■ YOUR INSTRUCTIONS:
Set down only these lines, exactly: the line containing "Image resolution: width=1456" and all lines through the end of the data below. Omit pictures.

RECORDS FOR THIS EXERCISE Start Marker

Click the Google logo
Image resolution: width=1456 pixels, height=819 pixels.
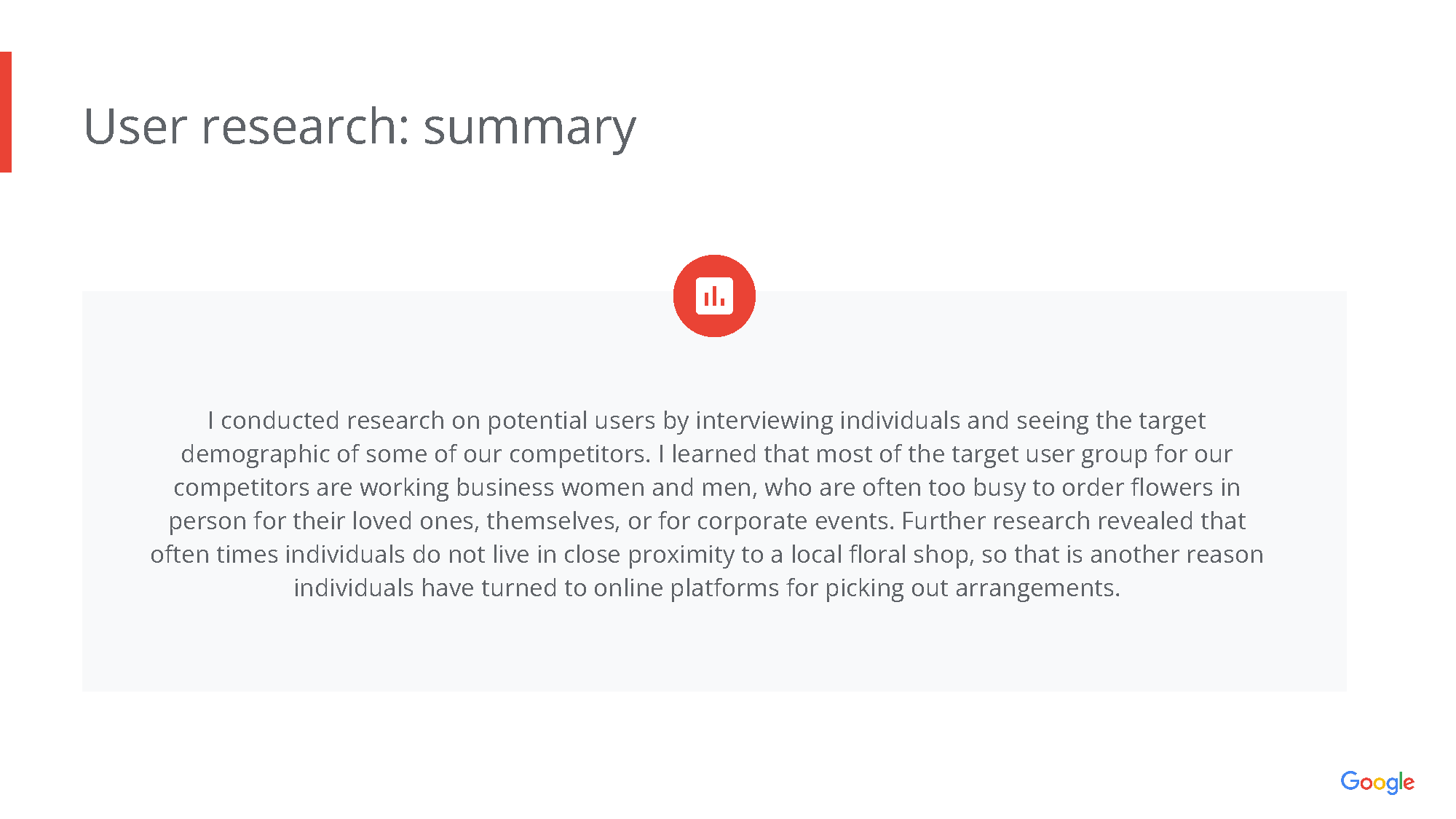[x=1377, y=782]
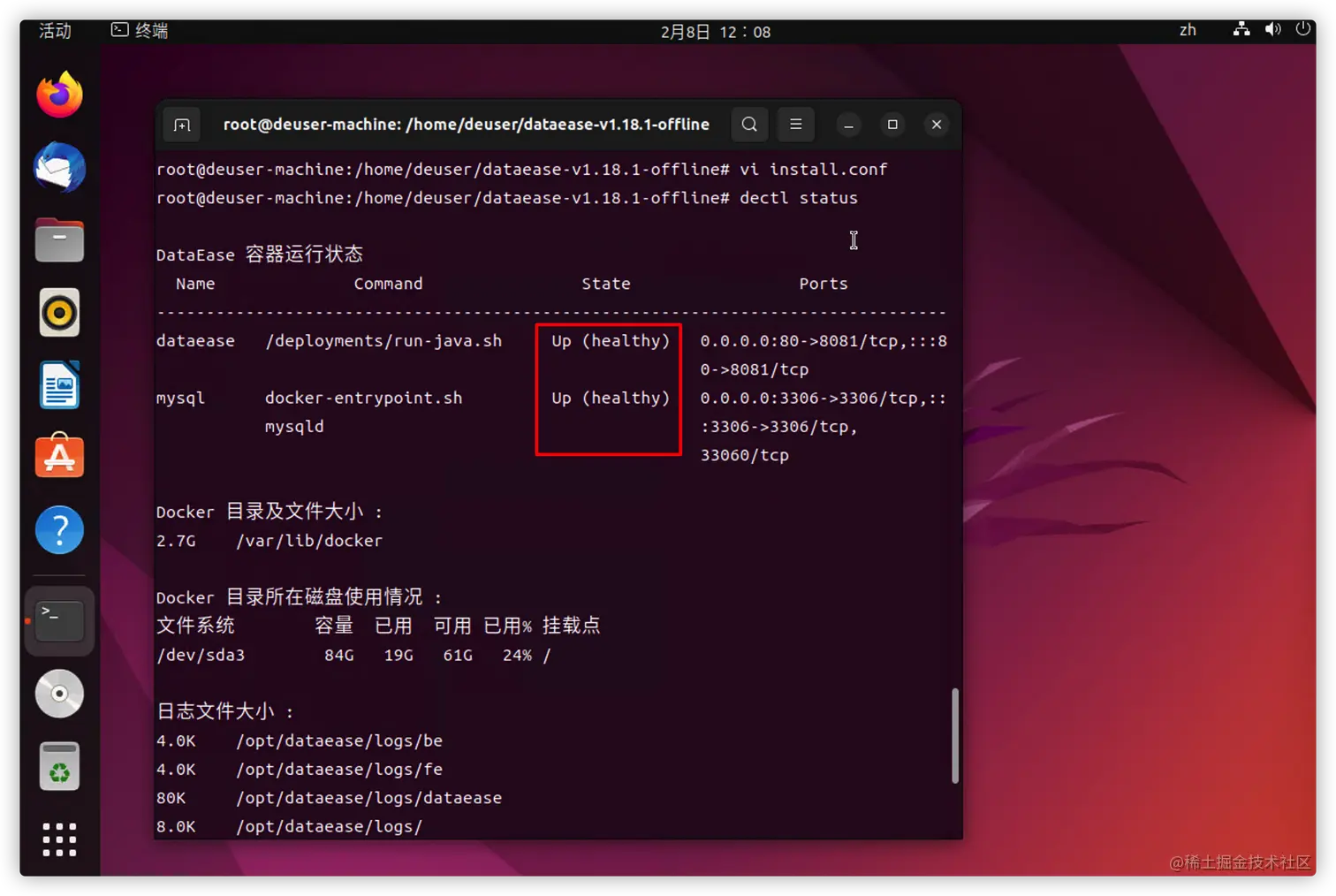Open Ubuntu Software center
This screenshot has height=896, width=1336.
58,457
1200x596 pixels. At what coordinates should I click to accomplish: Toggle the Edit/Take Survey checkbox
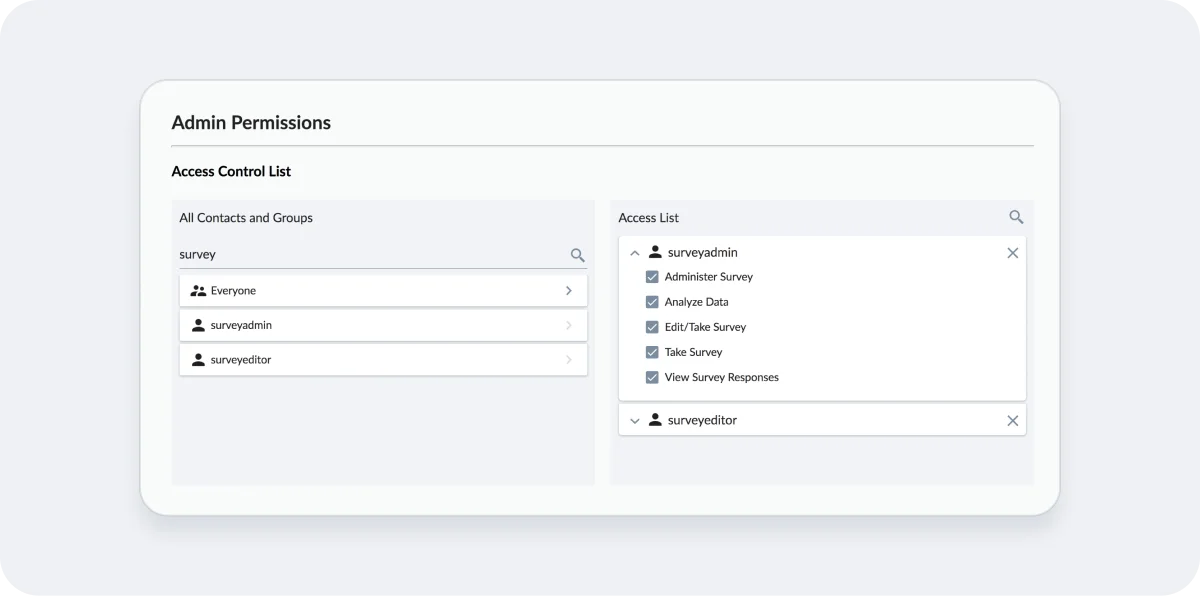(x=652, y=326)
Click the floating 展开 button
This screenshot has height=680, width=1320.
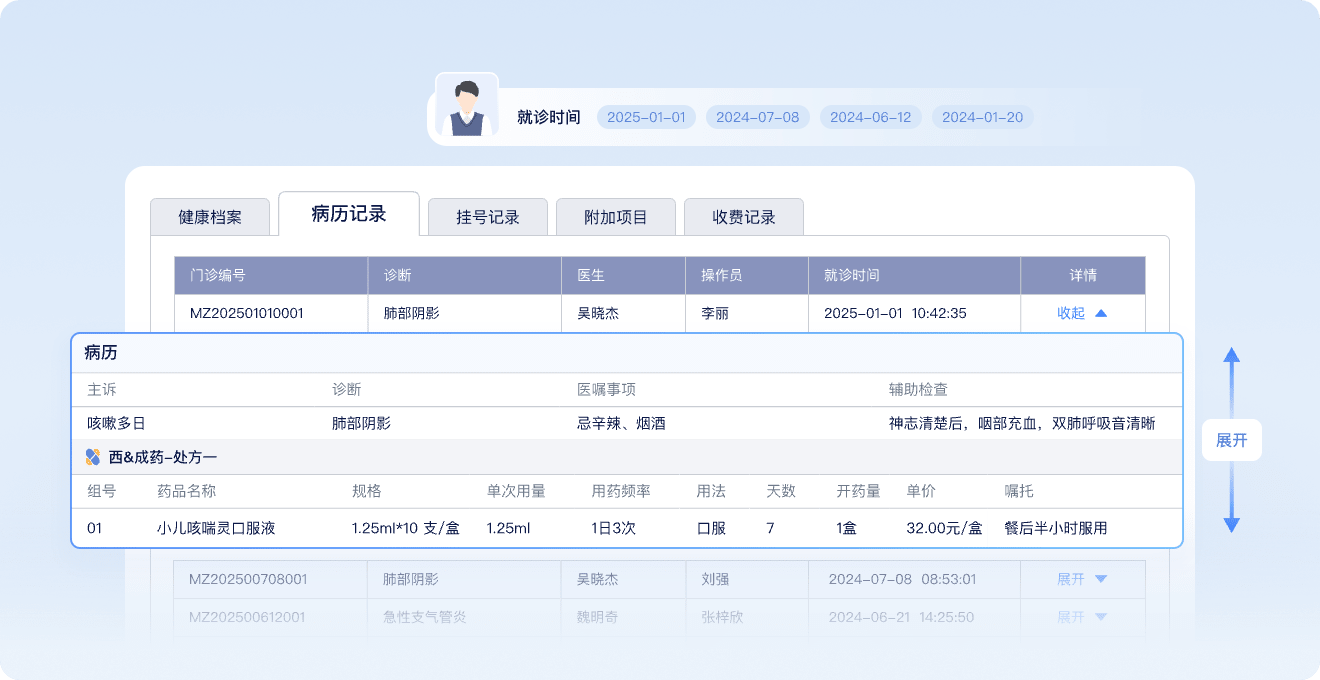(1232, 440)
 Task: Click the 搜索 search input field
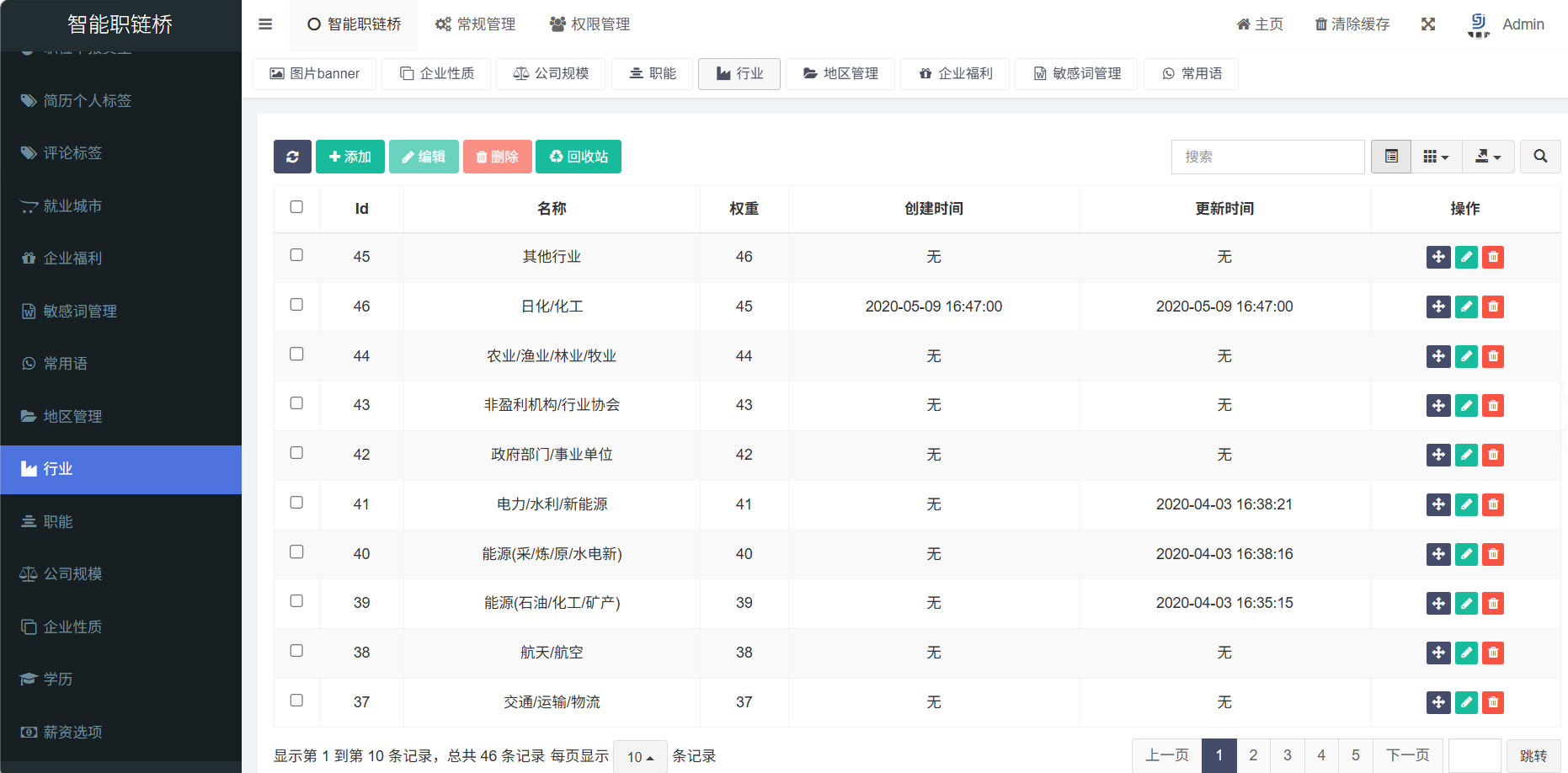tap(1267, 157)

RECORDS FOR THIS EXERCISE End Marker

■ ANSWER TO THIS PROBLEM:
Image resolution: width=1456 pixels, height=819 pixels.
[x=1377, y=782]
Open Ubuntu Software center
This screenshot has height=896, width=1336.
58,457
1200x596 pixels. At what coordinates should I click to accomplish: Toggle the Edit/Take Survey checkbox
(x=652, y=326)
Click the floating 展开 button
This screenshot has height=680, width=1320.
(1232, 440)
 Task: Click the 搜索 search input field
tap(1267, 157)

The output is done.